# running electric baseboard heaters to help heat my house questions.....



## 88rxn/a (Oct 19, 2008)

my father-in-law decided to be nice an order some for this winter until i get my EKO boiler up and going....BUT, he ordered 220V instead of 110V. can i still run 110V through them without hurting the heaters or my house???
and these have no thermostats or wiring for them. im looking for a cheap thermostat i can run to these. i thought i read they have plug in thermostats then plug the heaters into the thermostat?


----------



## begreen (Oct 19, 2008)

It doesn't sound like this is what you want. They need to be wired for 220v and are typically designed to work off a hard-wired central thermostat. However, depending on the make and model there may be an optional thermostat that mounts on an end panel. Can they be exchanged?

PS: Moving to the DIY forum, not really hearth related.


----------



## jebatty (Oct 19, 2008)

Maybe I'm way off here, but if you run 220v baseboard on 110, you will get 1/2 the hear. If rated at 1000 watts at 220V, you will get 500 watts at 110V. I don't believe there is any safety issue.


----------



## woodgeek (Oct 20, 2008)

If I recall correctly, 1/2 the voltage is 1/4 the power.  Probably not going to work for you....but would be pretty safe.


----------



## 88rxn/a (Oct 20, 2008)

thanks for the replies.....
we have 2 eight footers and to 3 footers....all 4 are the 220V...
i thought about running the 2 eight footers in parallel in the loving room and the 2 3 footers in the kitchen. i already have 2 of these

http://www.northerntool.com/webapp/wcs/stores/servlet/product_6970_39348_39348

im just not sure what thermostats i should run with them?


----------



## Chad S. (Oct 20, 2008)

woodgeek said:
			
		

> If I recall correctly, 1/2 the voltage is 1/4 the power.  Probably not going to work for you....but would be pretty safe.


 +1 at 110 you would only be getting 1/4 of the heat that 220 would put out


----------



## dave11 (Oct 20, 2008)

Sort of hard to know what you''ve really got there, without a wiring diagram. Is there a diagram in the install manual? 

BTW--Wattage=voltageXcurrent.

So halving the voltage will halve the wattage (or heat output), if the heater even works at this voltage. Depends on its design.


----------



## 88rxn/a (Oct 20, 2008)

they are dayton electric heaters
model #3ug85
the instructions show to AMP ratings for 208 volts and 220.
208 is 4.5 amps and 220 is 5.2 amps.
the wiring instructions arent very clear. just stating which are black, white and ground (or L1 L2 and G).
then it shows which wires go to a thermostat and it dont state which brand or what kind of thermostat to run?


----------



## 88rxn/a (Oct 20, 2008)

this is the heaters:

http://www.grainger.com/Grainger/items/3UG85

on the bottom of that page is showing a thermostat....is that the one i need?
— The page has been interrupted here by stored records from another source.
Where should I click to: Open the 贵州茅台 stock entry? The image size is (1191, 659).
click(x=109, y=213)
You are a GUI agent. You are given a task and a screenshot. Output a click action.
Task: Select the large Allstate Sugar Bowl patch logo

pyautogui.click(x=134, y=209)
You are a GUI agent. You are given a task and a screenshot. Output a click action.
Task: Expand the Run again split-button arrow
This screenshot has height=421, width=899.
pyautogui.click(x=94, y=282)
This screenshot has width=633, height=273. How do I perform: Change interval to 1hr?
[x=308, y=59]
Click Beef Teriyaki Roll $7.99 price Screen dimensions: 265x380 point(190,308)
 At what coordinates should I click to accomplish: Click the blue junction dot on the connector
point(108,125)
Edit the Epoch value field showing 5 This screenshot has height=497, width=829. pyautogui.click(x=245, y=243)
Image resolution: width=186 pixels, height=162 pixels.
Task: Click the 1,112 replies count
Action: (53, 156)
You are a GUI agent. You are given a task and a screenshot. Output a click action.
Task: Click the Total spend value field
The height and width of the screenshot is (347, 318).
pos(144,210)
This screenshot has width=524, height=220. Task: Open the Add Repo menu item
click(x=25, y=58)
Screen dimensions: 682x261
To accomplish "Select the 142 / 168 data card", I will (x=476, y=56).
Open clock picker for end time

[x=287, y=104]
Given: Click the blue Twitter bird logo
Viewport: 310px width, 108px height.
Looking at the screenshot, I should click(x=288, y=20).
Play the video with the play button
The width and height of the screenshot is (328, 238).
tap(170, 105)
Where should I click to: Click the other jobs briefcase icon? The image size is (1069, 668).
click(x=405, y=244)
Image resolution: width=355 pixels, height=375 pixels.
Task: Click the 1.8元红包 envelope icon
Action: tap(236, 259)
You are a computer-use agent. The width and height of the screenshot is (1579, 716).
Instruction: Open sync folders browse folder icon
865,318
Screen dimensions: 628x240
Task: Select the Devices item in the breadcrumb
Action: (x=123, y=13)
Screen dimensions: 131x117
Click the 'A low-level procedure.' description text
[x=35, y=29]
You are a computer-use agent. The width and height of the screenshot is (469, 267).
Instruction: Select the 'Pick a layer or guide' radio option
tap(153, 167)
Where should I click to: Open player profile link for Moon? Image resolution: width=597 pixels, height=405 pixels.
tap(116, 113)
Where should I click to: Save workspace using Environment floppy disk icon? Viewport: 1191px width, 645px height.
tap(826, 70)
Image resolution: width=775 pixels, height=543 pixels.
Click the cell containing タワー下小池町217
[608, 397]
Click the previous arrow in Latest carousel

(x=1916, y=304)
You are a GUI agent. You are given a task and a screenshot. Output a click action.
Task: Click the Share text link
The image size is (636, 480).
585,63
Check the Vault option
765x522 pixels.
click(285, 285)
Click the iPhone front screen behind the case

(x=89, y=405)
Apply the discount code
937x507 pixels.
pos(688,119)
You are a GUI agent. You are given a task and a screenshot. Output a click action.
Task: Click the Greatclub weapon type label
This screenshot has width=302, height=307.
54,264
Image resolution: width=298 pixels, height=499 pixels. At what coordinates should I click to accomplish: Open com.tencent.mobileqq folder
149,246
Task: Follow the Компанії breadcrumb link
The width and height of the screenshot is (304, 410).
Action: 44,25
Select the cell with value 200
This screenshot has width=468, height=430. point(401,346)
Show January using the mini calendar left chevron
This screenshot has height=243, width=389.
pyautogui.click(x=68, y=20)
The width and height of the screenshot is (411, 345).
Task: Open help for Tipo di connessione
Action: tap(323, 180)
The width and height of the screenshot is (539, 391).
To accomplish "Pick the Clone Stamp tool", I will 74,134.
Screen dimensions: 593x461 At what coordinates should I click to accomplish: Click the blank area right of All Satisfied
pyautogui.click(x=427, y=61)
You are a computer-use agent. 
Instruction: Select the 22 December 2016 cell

http://www.grainger.com/Grainger/items/3UG90


----------



## BrotherBart (Oct 20, 2008)

The only thing I know about electricity is that you shouldn't stick your finger in a light socket and I had to learn that the hard way. But, if you can and do run them at 110 these are handy for corded heaters or window air conditioners. Pricey but full programmable. We have then on the backup oil filled heaters in the bedrooms and switch them to the window A/C units in summer. Much more accurate and consistent than the thermostats built into either the heaters or the A/C units.

http://www.luxproducts.com/thermostats/win100.htm 

ACE Hardware online has them and shipping to the local store is free.


----------



## dave11 (Oct 20, 2008)

It would help if you could post the wiring diagram, because there's probably a clue there about the proper way to hook it up, but based on what's listed on Grainger about these two products, I'd say the thermostat listed at the bottom of the heater web page is meant to be wired in series with the heater. They're both made by Dayton, and Grainger is pretty good about listing links to compatible parts. So if I had to guess, I'd say the thermostat is meant for that heater. 

But as has been said, the listed voltages are higher than what you've got. Actually, I believe the posters who said you'd only get 25% of the listed heat output were right,  as you'd be running off just one leg of the service coming into your house. So you  might go through the work and expense of installing them for little benefit.


----------



## 88rxn/a (Oct 20, 2008)

tomorrow morning i can scan and post the wiring instructions. i have to leave for work now.
thanks for the link BrotherBart. i will look into that. im trying not to spend to much on this (temporary) setup as im switching to wood for next winter. ive just gotten a bill from the snake oil man friday. he tried an estimate of $90 for our last statement which was an ESTIMATE. i called them gave them an actual reading which knocked the bill to $40 !!
they weren't to happy with that. its bad enough they already raised the prices, now they charge an extra $50 for GUESSING the amount im using.


----------



## BrotherBart (Oct 20, 2008)

88rxn/a said:
			
		

> they weren't to happy with that. its bad enough they already raised the prices, now they charge an extra $50 for GUESSING the amount im using.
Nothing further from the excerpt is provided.